- [PROBLEM TO WORK ON] Set down every entry exactly as it stands, omitting any picture.

(Stored items from a collection)
========================================
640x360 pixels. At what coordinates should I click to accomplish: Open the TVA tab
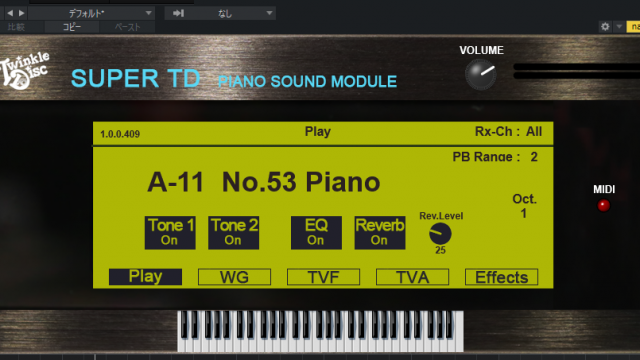pos(412,277)
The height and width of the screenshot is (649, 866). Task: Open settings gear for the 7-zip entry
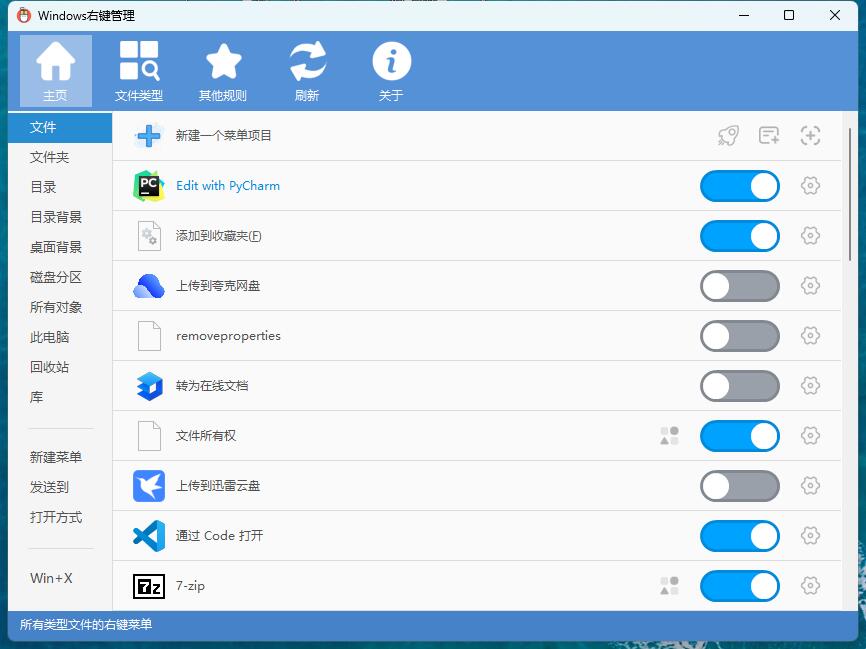[x=810, y=586]
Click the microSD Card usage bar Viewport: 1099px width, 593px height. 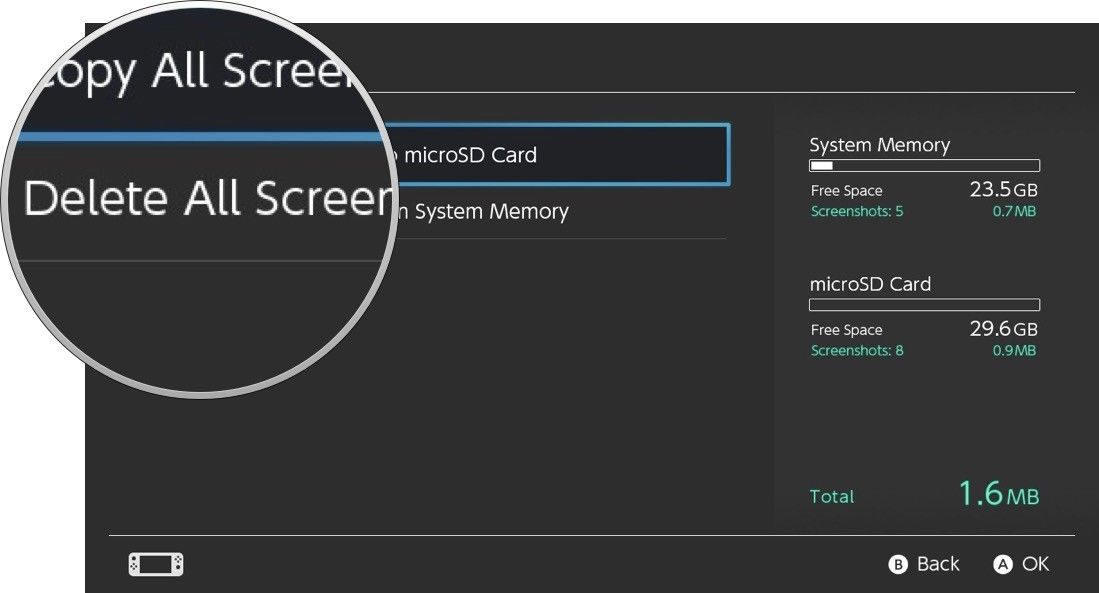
========================================
- [EXERCISE ANSWER]
640x360 pixels. At what coordinates should I click to accomplish: Open the TVA tab
pos(412,277)
The height and width of the screenshot is (649, 866). Task: Open settings gear for the 7-zip entry
[x=810, y=586]
Click the microSD Card usage bar Viewport: 1099px width, 593px height. 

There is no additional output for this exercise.